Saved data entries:
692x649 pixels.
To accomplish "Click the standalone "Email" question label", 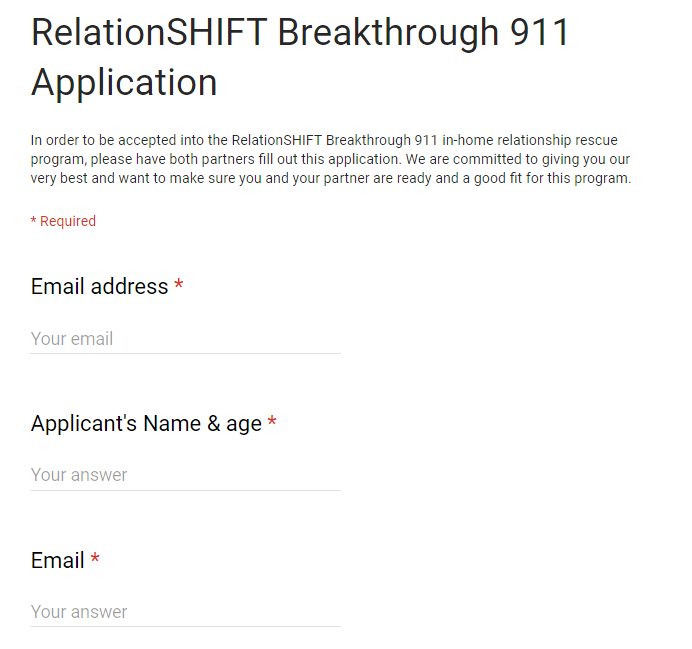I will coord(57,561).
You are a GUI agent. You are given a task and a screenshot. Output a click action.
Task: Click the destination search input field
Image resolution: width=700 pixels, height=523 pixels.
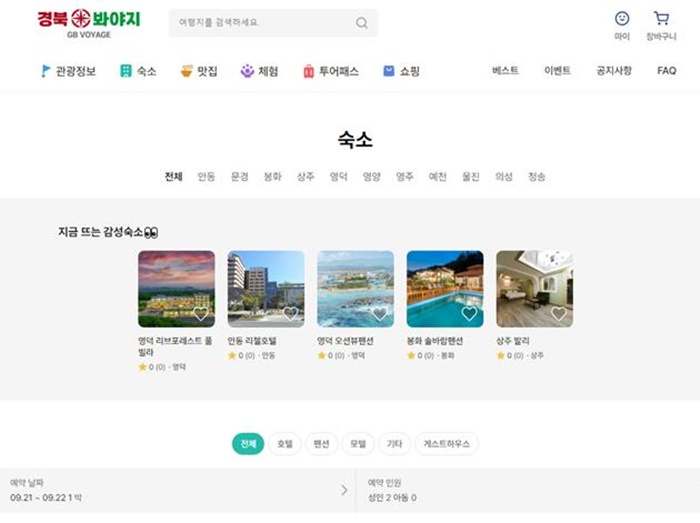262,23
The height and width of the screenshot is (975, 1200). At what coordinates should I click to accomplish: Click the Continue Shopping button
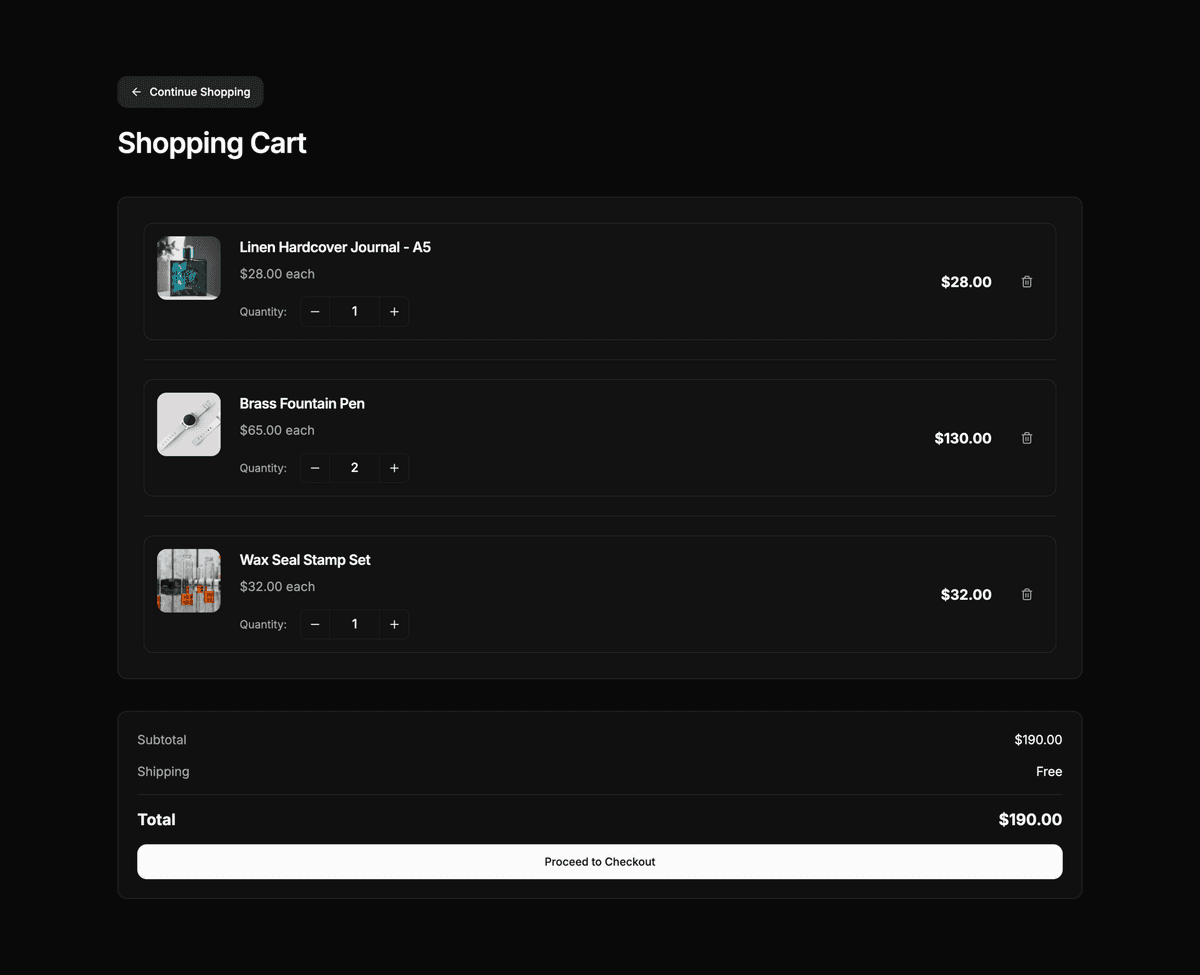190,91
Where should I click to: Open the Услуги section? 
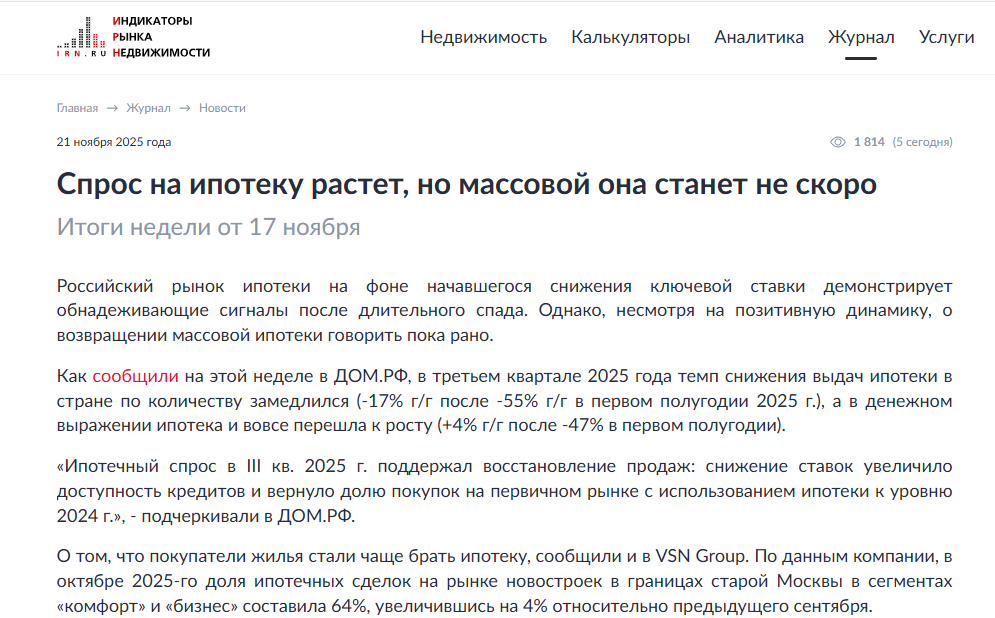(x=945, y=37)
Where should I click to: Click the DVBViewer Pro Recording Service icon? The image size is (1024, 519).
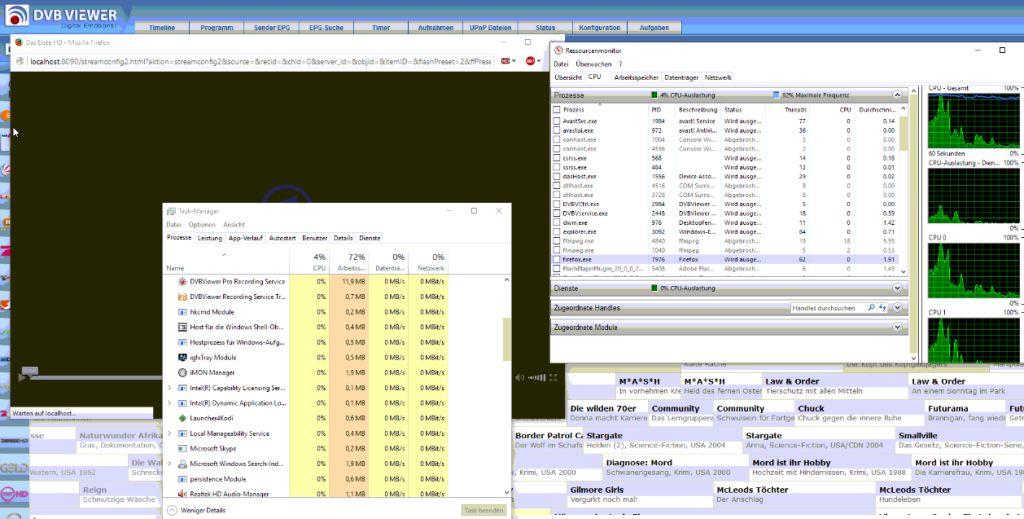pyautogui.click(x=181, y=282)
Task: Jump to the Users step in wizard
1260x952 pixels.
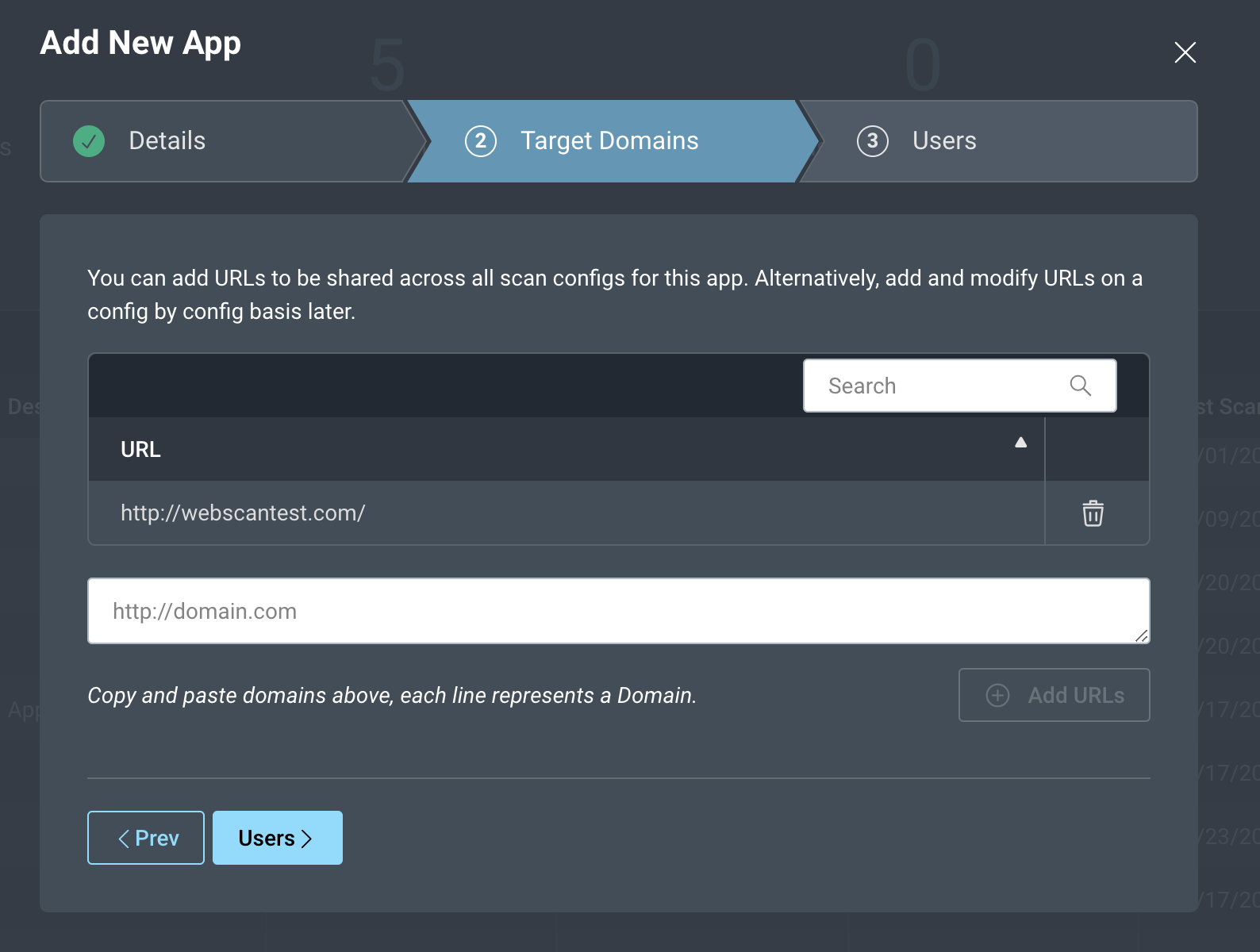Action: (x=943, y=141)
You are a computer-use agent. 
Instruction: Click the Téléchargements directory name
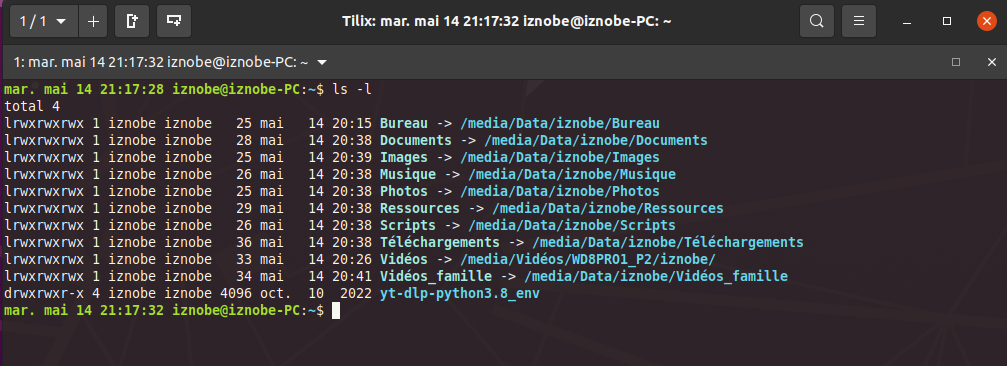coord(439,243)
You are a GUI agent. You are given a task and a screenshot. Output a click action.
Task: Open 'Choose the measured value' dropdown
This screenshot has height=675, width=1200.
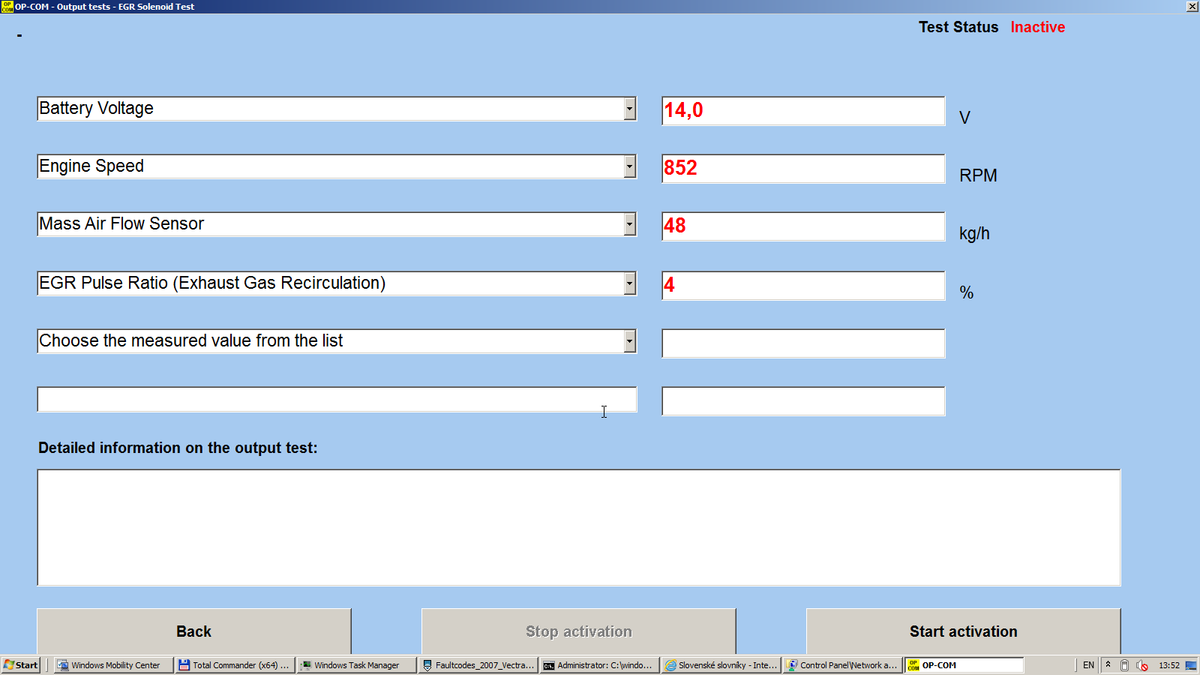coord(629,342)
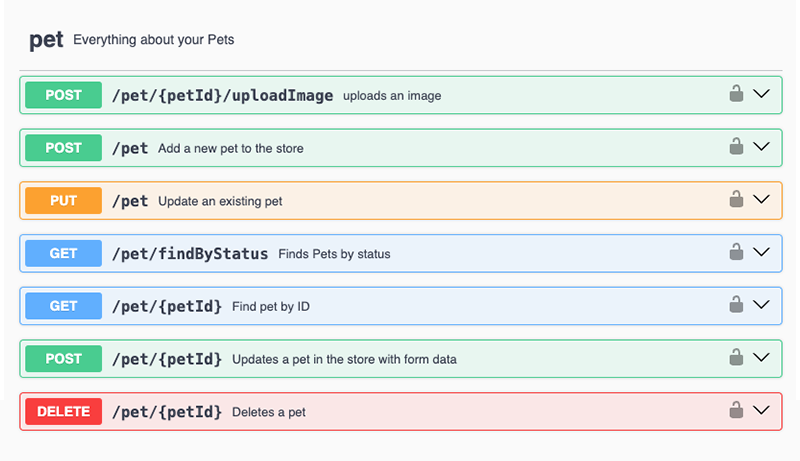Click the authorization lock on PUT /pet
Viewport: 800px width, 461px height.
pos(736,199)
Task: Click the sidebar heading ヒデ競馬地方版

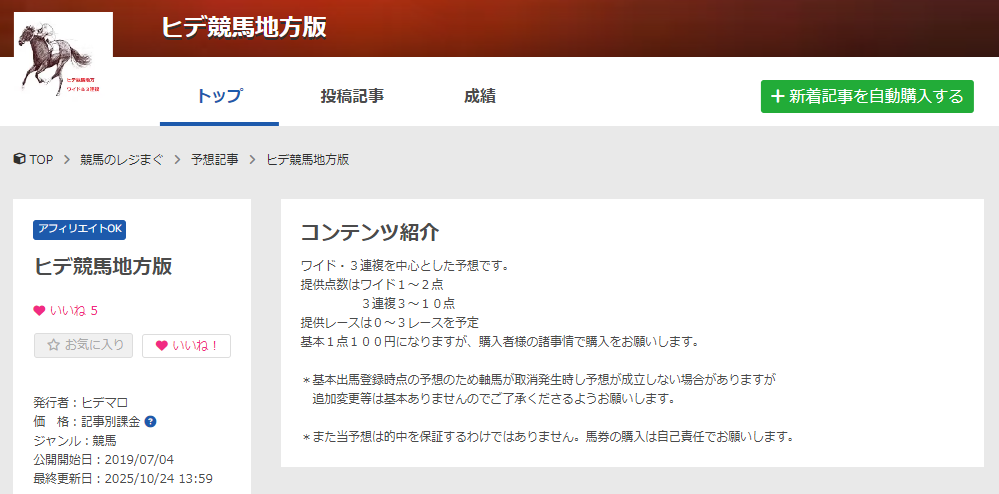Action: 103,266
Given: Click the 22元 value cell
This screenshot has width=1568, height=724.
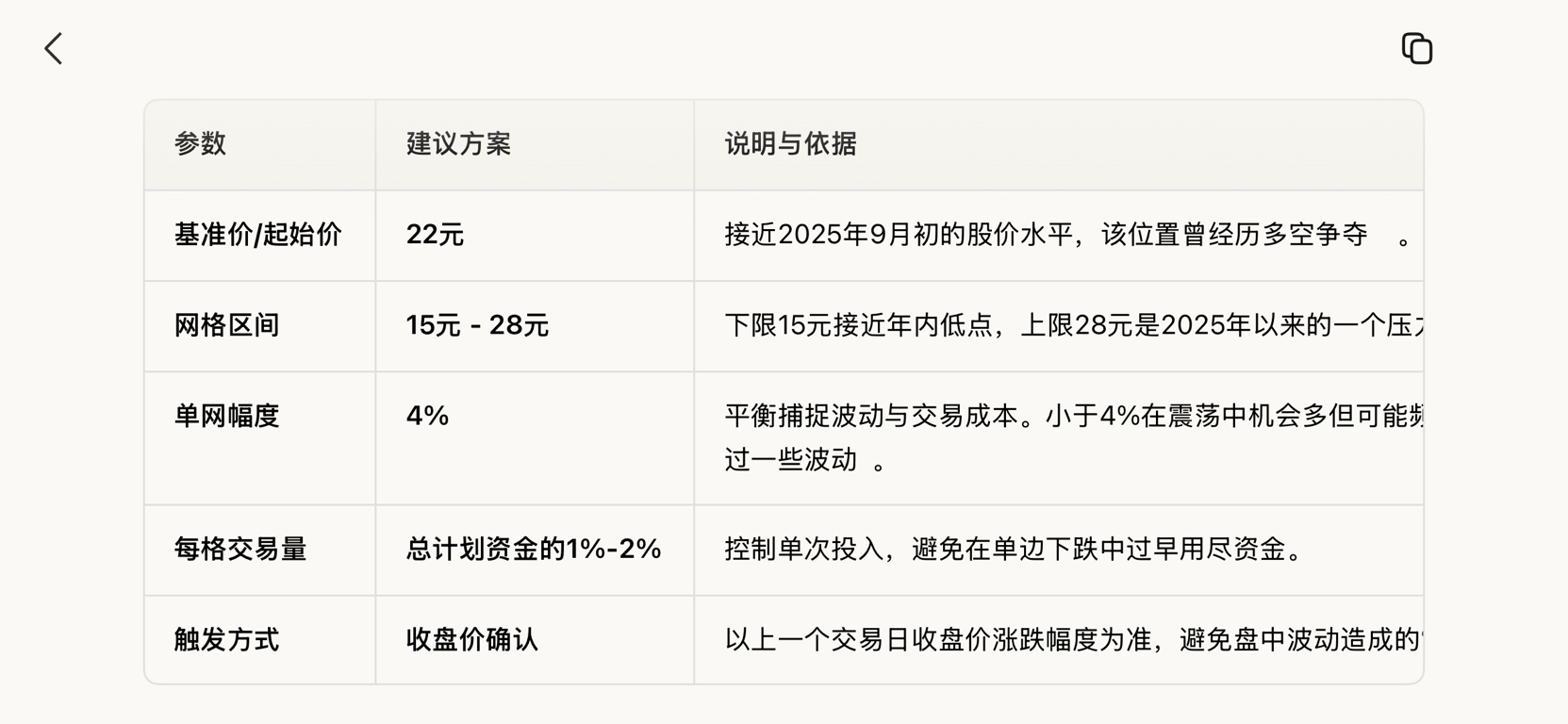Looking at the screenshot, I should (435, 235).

- Requirement -
Would you set down only the lines above from the line with "Image resolution: width=700" to the line with "Given: Click the 22元 value cell", both included, exactly as they stand and without the pictures?

- Answer area -
Image resolution: width=700 pixels, height=523 pixels.
262,23
The height and width of the screenshot is (975, 1200). At what coordinates should I click to accomplish: Click the Continue Shopping button
190,91
Where should I click to: Open the Услуги section? 
(x=945, y=37)
Where should I click to: Click the DVBViewer Pro Recording Service icon? The image size is (1024, 519).
pyautogui.click(x=181, y=282)
Task: Jump to the Users step in wizard
1260x952 pixels.
Action: (x=943, y=141)
You are a computer-use agent. 
Instruction: Click the Téléchargements directory name
coord(439,243)
You are a GUI agent. You are given a task and a screenshot. Output a click action.
Task: Open 'Choose the measured value' dropdown
This screenshot has height=675, width=1200.
coord(629,342)
Click the authorization lock on PUT /pet
Viewport: 800px width, 461px height.
pos(736,199)
Task: Click the sidebar heading ヒデ競馬地方版

Action: 103,266
Given: Click the 22元 value cell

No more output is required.